start Data for processing

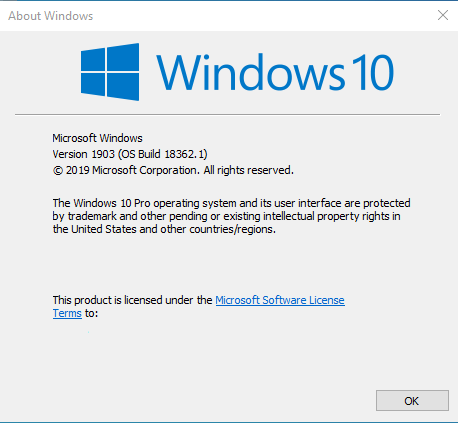Click the OK button
Image resolution: width=458 pixels, height=423 pixels.
412,400
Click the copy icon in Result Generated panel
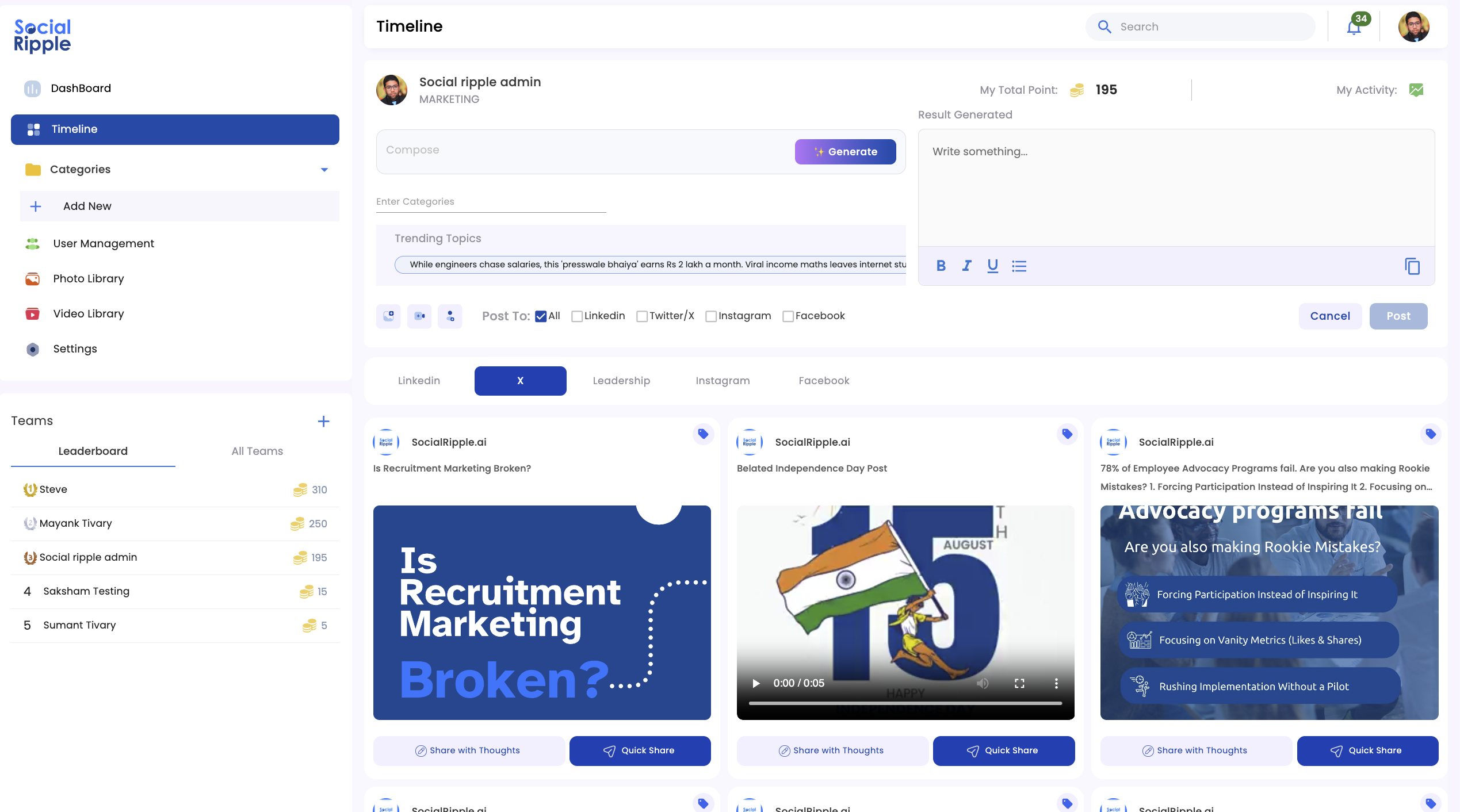 (1412, 266)
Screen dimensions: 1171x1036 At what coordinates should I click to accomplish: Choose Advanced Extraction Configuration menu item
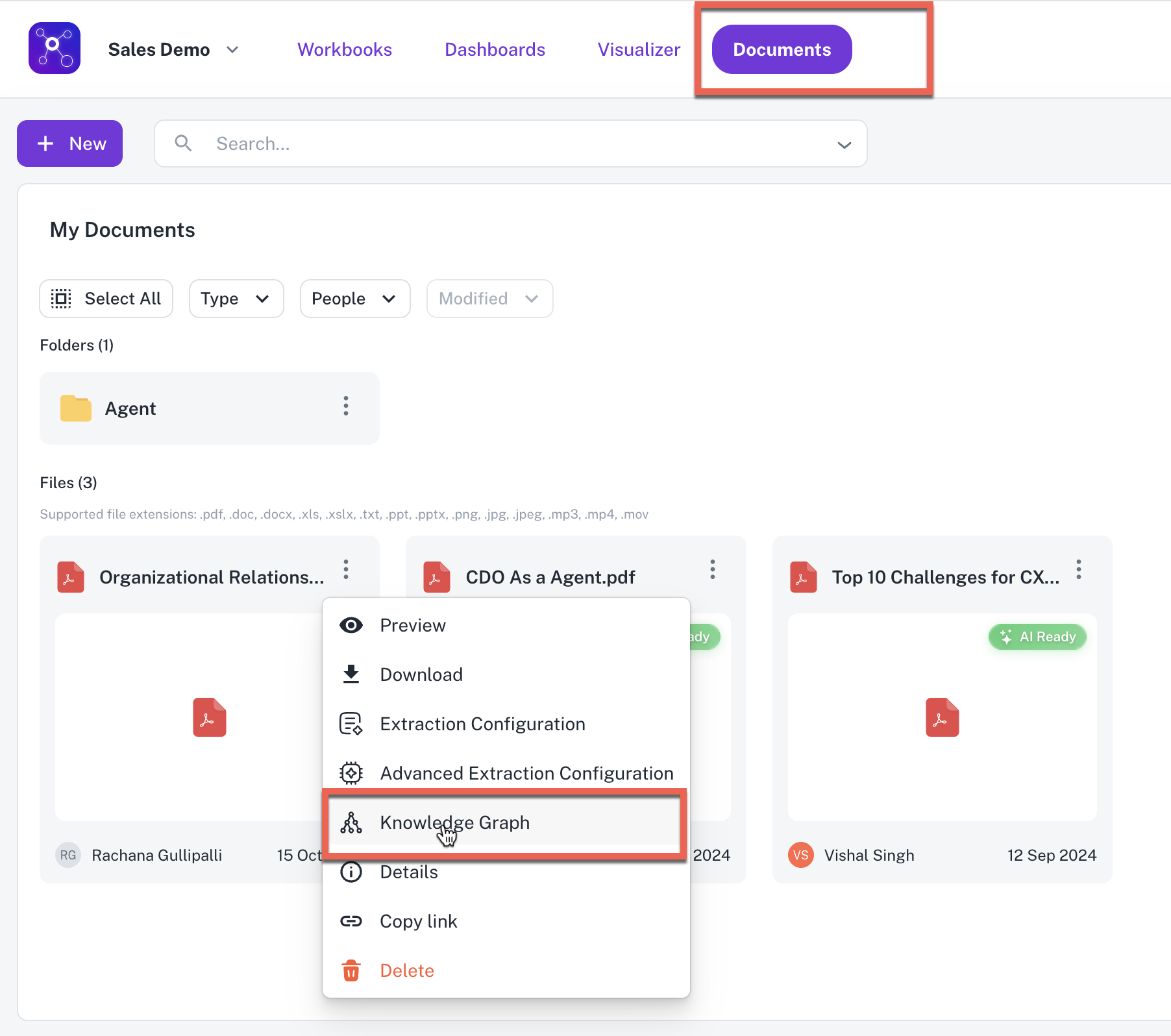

end Data for processing

The task:
Render the records as a numbered list, from the line containing "Click the copy icon in Result Generated panel" through the end of the records, both ends included. Leave out blank lines and the pictures.

Response below:
1. Click the copy icon in Result Generated panel
2.  (1412, 266)
3. Screen dimensions: 1171x1036 At what coordinates should I click to accomplish: Choose Advanced Extraction Configuration menu item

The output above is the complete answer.